「ニューラリンク」の開発が進むなか身体改造は新たな次元へ

――先月19日、ニューラリンクの人体臨床実験の募集が開始されましたよね。研究に使用されたサルが虐待を受けいていた可能性を指摘する声も大きいように感じますが、実際どこまで安全性が保証されているのでしょうか。

ケロッピー前田:動物実験の詳細については現在、専門機関などが調査を進めている段階です。ただ、ニューラリンク側が開発を急いだのは事実なので、安全性に対してはさまざまな意見があるでしょうね。

身体改造ジャーナリスト・ケロッピー前田『モディファイド・フューチャー』刊行記念インタビュー(後編)
(画像=ステラのヒューマノイド「オプティマス」のモック(撮影:ケロッピー前田)、『TOCANA』より引用)

それに、イーロン・マスクの活躍を妨害したい人たちもいるので、足を引っ張られたりして結構大変そうですよ。去年、テレビ番組『クレイジージャーニー』(TBS系)が同行して、ニューラリンクの会見を取材しに行った際は、セキュリティが厳重でメディアは会場内に入ることができませんでした。
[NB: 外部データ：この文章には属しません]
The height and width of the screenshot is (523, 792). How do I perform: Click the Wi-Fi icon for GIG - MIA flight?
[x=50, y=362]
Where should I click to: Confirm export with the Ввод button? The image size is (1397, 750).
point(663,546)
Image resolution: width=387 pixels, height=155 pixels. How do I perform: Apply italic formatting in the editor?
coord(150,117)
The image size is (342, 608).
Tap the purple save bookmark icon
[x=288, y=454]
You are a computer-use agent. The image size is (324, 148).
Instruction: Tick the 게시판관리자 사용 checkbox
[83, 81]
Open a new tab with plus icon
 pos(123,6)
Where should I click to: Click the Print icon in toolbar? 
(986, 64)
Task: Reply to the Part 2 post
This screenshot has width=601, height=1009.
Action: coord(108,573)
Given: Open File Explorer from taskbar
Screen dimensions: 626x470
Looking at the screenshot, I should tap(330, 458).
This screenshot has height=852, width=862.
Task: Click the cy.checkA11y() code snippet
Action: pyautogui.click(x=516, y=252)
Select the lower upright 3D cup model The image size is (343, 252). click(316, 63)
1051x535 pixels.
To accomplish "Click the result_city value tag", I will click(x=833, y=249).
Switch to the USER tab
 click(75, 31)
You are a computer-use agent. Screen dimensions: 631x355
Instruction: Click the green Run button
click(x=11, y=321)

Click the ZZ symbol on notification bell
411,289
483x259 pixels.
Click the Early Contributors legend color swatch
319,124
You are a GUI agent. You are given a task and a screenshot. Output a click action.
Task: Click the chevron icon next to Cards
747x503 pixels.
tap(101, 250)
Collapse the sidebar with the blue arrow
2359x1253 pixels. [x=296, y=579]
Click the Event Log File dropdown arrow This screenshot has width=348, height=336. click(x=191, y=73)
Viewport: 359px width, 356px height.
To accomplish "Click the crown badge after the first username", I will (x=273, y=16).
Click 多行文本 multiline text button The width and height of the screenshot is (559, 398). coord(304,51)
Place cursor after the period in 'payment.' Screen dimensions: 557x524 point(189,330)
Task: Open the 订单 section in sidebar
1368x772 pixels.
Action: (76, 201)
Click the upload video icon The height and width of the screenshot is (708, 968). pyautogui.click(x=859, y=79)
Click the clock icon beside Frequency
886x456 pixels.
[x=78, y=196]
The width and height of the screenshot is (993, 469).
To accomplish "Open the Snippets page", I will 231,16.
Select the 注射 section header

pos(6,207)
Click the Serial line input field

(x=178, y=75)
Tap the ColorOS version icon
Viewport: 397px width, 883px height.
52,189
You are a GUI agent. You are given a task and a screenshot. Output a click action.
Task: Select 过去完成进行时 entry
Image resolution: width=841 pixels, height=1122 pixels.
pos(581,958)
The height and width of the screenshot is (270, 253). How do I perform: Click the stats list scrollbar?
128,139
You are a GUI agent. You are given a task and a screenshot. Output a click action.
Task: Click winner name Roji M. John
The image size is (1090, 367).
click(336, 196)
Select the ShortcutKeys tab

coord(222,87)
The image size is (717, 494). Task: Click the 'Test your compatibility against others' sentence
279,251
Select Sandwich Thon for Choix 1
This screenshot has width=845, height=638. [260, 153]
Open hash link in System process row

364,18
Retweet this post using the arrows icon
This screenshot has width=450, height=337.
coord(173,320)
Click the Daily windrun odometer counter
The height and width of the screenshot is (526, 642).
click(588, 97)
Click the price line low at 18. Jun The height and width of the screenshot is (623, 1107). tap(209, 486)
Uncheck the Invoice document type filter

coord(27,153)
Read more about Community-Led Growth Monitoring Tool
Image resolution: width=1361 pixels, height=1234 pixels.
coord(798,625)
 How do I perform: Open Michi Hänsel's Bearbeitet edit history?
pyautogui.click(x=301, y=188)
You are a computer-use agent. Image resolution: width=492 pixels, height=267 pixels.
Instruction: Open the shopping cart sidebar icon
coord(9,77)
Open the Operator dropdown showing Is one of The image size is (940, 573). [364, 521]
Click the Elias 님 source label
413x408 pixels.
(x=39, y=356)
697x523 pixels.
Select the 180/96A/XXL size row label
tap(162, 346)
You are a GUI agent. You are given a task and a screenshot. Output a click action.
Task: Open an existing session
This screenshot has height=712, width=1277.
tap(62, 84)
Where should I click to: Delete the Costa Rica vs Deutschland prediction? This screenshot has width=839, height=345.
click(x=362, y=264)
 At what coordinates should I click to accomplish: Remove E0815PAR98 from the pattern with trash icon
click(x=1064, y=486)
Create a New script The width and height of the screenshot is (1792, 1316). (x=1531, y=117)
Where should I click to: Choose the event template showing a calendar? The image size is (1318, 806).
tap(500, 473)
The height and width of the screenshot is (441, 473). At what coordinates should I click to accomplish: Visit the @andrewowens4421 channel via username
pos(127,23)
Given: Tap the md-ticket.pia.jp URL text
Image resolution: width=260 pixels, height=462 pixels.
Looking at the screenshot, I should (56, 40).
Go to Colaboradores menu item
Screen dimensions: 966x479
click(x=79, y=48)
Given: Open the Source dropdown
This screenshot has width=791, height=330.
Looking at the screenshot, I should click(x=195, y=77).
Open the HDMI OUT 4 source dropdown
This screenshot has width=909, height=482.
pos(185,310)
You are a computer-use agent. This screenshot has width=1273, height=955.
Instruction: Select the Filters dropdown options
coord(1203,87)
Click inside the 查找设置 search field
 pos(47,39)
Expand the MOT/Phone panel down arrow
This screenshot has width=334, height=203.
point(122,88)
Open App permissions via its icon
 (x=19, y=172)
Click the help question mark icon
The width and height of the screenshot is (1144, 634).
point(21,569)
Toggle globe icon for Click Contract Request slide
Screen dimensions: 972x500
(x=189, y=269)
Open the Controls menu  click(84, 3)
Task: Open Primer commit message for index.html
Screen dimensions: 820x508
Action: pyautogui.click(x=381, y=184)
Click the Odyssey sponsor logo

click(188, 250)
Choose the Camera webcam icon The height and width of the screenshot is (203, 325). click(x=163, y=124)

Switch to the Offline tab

Twitterを買収したタイミングとも重なっていて、暗殺されるのではないか?という噂が出回っていた時期だったので。会見イベントの参加者のインタビューはできたけど、本人と直接話すのは難しい状況でしたね。

ーーそういえば、ケロッピー前田さんってマイクロチップも身体に埋め込んでますよね。どんなデータを入れることができるんですか?

ケロッピー前田:容量に限りはあるけどデータの書き換えができるから、ちょっとしたテキストとか写真データも入れられます。特に日本は環境が整っていないし、まだ一般的に望まれているような利便性があるわけでもないので、こういう身体改造はいわゆるサイボーグ宣言ですよね。

なので、ニューラリンクにはすごく期待していますよ。僕もぜひ試してみたいんだけど、今はまだ病気や障害を持っている人たちが優先されているから、5年後ぐらいになるのかなと思っています。

身体改造ジャーナリスト・ケロッピー前田『モディファイド・フューチャー』刊行記念インタビュー(後編)
(画像=「トリフォニウム」と呼ばれる最新のLEDチップを埋め込んでいる(撮影:編集部)、『TOCANA』より引用)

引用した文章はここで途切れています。